Moshe’s older sister Miriam hid among the tall reeds and waited to see what would happen to her baby brother. She was worried when she saw Princess Batya approaching. Batya was the daughter of mean King Pharoh! She was at the river to take a bath, because in that time people did not have bathtubs in their homes – instead, they washed in the water of the river.

Batya heard a baby crying. She had a kind heart and cared about the baby. She sent her helpers to get the basket but they didn’t want to. So even though the basket was too far away for her to reach, Batya stretched out her arm to get it. Hashem saw how hard Batya was trying to help and do a mitzva, so Hashem made her able to reach the baby.

The baby refused to be fed by all the Egyptian women, because the baby Moshe would grow up to talk to Hashem and be given the Torah and teach it to all the Jews. His neshama was holy.

Miriam was worried and may have felt embarrassed, but she knew that she should be brave to do a mitzva. She stood up and didn’t hide anymore. Miriam asked Princess Batya if Miriam should go find a Jewish woman to feed the crying baby. Batya said yes.

Who do you think Miriam brought to take care of Moshe? His real mother, Yov cheved! yocheved was so happy to take care of her baby, but she didn’t tell anyone that she was his real mother.

Moshe grew up with Princess Batya and her father King Pharoh in the palace. When he grew older, he would go out and help the Jews with their hard work. He cared about their pain and tried to help them as much as he could.

Story Time: In Labels for Laibel, the boys realize that they feel very unhappy not sharing their toys and books or anything at all. then their mother and father label their things, to show the boys how it feels when people don’t share.

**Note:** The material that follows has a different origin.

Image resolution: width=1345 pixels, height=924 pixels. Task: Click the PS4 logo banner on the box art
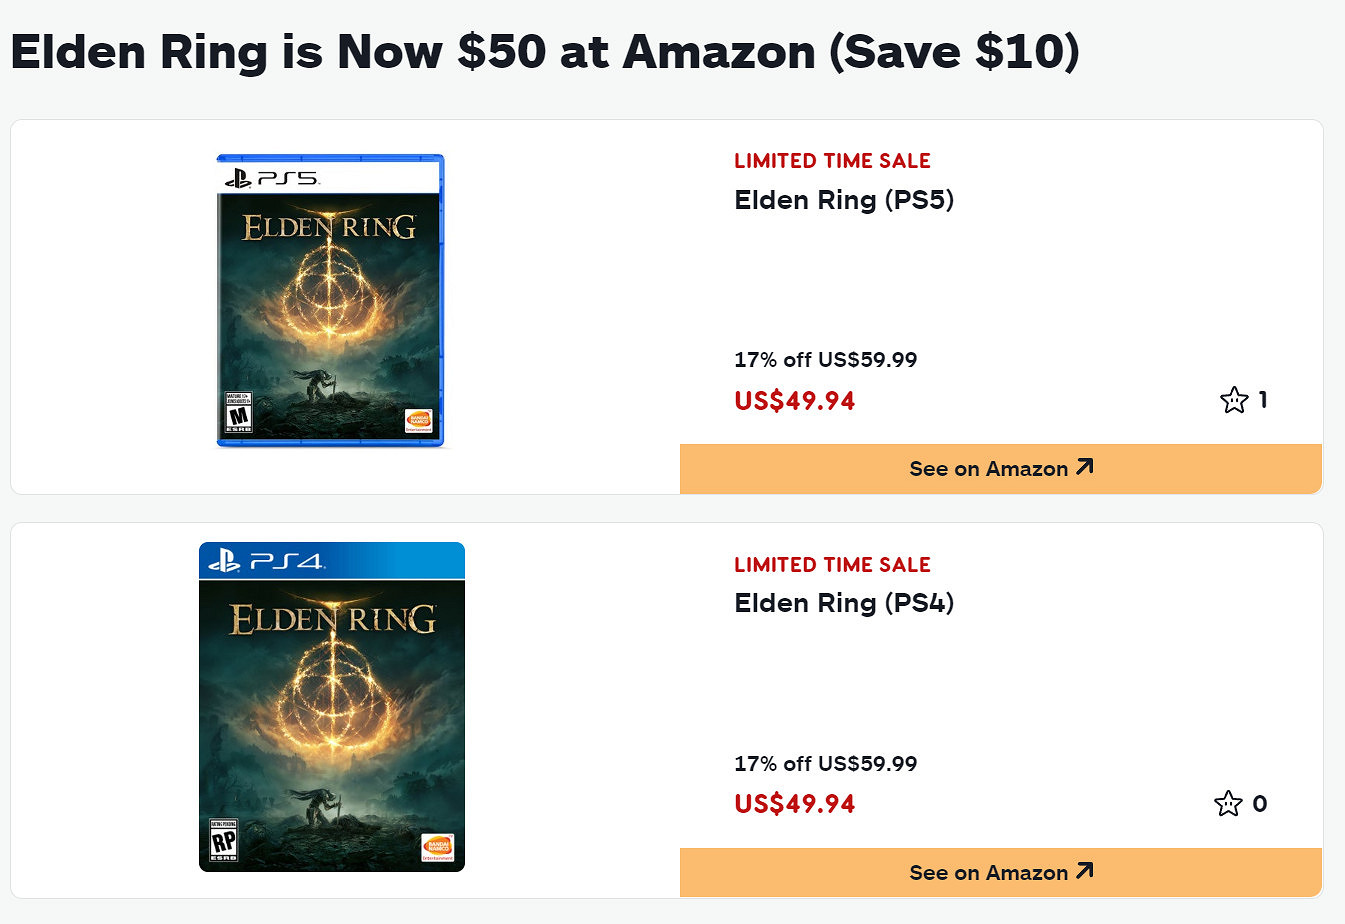pos(331,561)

A student suggested that Morah Elana hold the pages up to the camera to show the pictures and this worked well! The same student taught Morah Elana what to do to reply to sticky notes. Even students can teach teachers! We can learn from everyone.

At the end the boys took off all the labels they had put on. Then they felt happy because they had made shalom. Hashem wants us to share and care for one another.

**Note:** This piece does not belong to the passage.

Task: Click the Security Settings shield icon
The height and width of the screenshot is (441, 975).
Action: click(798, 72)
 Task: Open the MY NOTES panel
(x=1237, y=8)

Students drew pictures about sharing.

In Aleph Beis Class, we practiced patach and kamatz sounds with one, and then two, letter combinations. Writing of two syllable words with patach and kamatz. We are progressing nicely!

In Parshas Vaeira, we learned all about the first seven makos, and how they were mida keneged mida. They were punishments that made sense because of the things the Egyptians did to the Jews.

When we make promises we should remember what we said and do it, not like Pharoh who always changed his mind and broke his promises.

A Rich Torah Curriculum

Vegetation along the Nile. You can see the riv...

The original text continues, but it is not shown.